The mayor credited Ald. Joe Moreno (1st) for adding e-cigarettes to a more lucrative tax proposal on chewing tobacco, another tax we wholeheartedly support. Smokeless tobacco is linked to cancers of the mouth, esophagus, stomach and pancreas. It also is popular with professional athletes and the amateurs who look up to them.

E-cigarettes do not burn tobacco, but in addition to nicotine they contain other chemicals and flavoring that can taste like candy, which makes them even more alluring to kids.

The CDC says exposure to nicotine is dangerous for brain development in adolescents.

In April the CDC announced that e-cigarette use had tripled from 2013 to 2014, with 2 million high school students and 450,000 middle school students using them last year. E-cigarettes and hookah pipes were more popular than cigarettes and increased by 400,000 the number of adolescents using tobacco or nicotine products — the first increase in a generation, CDC Director Tom Frieden said.
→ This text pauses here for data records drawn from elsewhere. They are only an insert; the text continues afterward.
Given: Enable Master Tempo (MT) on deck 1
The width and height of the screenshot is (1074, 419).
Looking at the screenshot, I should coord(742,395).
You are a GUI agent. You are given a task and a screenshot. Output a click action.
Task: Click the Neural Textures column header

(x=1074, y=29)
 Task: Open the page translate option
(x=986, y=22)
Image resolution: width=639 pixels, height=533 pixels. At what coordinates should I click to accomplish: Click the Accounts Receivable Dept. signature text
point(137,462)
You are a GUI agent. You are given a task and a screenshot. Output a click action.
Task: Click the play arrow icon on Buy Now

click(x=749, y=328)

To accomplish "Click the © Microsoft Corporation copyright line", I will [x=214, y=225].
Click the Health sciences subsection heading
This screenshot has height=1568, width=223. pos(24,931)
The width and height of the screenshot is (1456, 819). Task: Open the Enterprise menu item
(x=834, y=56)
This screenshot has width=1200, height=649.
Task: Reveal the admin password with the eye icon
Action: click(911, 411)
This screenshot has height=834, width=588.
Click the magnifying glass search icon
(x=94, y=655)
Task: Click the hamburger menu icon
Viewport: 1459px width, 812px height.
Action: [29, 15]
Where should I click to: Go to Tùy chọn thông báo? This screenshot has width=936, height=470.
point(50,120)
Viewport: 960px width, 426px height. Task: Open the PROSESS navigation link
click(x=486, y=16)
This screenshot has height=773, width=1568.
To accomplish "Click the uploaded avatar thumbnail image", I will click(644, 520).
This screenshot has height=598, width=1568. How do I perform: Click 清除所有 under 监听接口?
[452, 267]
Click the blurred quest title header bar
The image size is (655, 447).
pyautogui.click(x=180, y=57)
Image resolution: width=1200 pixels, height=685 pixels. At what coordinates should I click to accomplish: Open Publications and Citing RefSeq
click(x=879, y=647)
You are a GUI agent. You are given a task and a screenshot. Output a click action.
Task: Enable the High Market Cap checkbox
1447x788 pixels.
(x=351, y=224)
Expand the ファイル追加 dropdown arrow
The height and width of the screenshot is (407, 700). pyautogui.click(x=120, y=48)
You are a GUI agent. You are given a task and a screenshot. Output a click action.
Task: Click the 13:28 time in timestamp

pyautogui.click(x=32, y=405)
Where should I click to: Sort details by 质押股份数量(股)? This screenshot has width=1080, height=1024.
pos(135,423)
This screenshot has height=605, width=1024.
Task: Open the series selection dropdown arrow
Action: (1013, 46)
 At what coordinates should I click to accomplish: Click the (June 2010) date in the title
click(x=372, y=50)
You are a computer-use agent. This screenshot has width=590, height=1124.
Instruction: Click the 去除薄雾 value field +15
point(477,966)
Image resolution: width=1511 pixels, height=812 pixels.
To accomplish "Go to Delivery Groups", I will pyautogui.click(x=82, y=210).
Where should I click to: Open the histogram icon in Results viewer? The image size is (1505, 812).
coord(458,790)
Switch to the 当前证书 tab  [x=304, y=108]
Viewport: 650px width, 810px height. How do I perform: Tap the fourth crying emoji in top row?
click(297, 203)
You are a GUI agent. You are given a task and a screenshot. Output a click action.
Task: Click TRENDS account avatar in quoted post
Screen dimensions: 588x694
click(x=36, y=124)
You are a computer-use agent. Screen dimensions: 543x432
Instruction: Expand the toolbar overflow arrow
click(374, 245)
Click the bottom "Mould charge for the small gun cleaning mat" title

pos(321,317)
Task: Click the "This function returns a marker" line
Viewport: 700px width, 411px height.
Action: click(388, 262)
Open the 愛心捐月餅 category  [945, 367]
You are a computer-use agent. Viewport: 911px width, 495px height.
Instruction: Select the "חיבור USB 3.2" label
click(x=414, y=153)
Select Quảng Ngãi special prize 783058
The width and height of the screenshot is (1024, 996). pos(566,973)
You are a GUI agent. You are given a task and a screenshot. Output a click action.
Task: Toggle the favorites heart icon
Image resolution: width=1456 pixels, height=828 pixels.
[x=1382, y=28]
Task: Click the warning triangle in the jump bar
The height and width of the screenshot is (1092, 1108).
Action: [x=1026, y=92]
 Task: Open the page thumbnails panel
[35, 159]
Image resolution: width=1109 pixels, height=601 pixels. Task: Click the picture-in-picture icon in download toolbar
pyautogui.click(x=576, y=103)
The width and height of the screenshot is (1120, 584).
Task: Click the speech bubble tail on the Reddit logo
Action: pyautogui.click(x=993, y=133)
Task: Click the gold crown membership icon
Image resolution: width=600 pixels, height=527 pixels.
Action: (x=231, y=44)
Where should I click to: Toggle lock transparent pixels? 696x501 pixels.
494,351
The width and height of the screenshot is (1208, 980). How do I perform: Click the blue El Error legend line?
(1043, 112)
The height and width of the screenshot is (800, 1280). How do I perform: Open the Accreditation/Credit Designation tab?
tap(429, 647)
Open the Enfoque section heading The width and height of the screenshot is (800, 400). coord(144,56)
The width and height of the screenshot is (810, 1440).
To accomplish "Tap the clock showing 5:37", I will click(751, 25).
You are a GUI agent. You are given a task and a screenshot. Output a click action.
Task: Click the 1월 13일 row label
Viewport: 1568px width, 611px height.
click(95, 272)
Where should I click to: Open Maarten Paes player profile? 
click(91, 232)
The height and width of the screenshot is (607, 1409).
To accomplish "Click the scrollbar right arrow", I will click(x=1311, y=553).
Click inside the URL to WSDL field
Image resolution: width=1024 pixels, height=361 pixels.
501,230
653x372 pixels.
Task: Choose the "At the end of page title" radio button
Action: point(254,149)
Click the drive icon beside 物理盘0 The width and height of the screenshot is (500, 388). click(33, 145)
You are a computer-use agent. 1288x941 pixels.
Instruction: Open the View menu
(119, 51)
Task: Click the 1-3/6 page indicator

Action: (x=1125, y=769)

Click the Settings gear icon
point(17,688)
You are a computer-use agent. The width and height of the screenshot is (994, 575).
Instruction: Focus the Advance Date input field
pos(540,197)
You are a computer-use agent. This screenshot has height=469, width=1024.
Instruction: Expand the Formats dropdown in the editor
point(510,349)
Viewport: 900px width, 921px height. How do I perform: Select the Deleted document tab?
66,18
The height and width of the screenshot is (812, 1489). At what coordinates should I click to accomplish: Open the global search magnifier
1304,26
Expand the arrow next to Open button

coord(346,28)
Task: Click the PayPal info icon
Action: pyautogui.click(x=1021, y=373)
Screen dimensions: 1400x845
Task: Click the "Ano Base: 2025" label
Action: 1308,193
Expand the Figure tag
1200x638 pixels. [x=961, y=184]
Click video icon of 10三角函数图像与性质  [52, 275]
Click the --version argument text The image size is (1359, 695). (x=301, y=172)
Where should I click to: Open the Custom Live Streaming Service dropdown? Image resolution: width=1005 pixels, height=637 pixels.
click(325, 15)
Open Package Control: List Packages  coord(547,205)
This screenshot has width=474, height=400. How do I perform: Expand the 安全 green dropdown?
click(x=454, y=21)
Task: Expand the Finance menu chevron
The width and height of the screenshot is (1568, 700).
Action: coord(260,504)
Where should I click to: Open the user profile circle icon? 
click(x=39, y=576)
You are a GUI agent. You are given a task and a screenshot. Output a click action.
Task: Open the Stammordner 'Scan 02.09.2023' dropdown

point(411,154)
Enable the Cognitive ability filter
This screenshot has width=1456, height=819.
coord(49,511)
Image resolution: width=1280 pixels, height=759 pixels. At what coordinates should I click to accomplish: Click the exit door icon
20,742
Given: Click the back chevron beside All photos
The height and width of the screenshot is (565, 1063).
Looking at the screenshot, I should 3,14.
A survey by the University of Southern California showed that 14-year-olds who vaped were more likely to use smoke tobacco products. Another study conducted in Britain suggested we’re overreacting about e-cigarettes. It found they are about 95 percent less harmful than tobacco products. Neither study was considered definitive. We still have a lot to learn.

But nicotine is rotten for kids. We know that. That’s enough for us.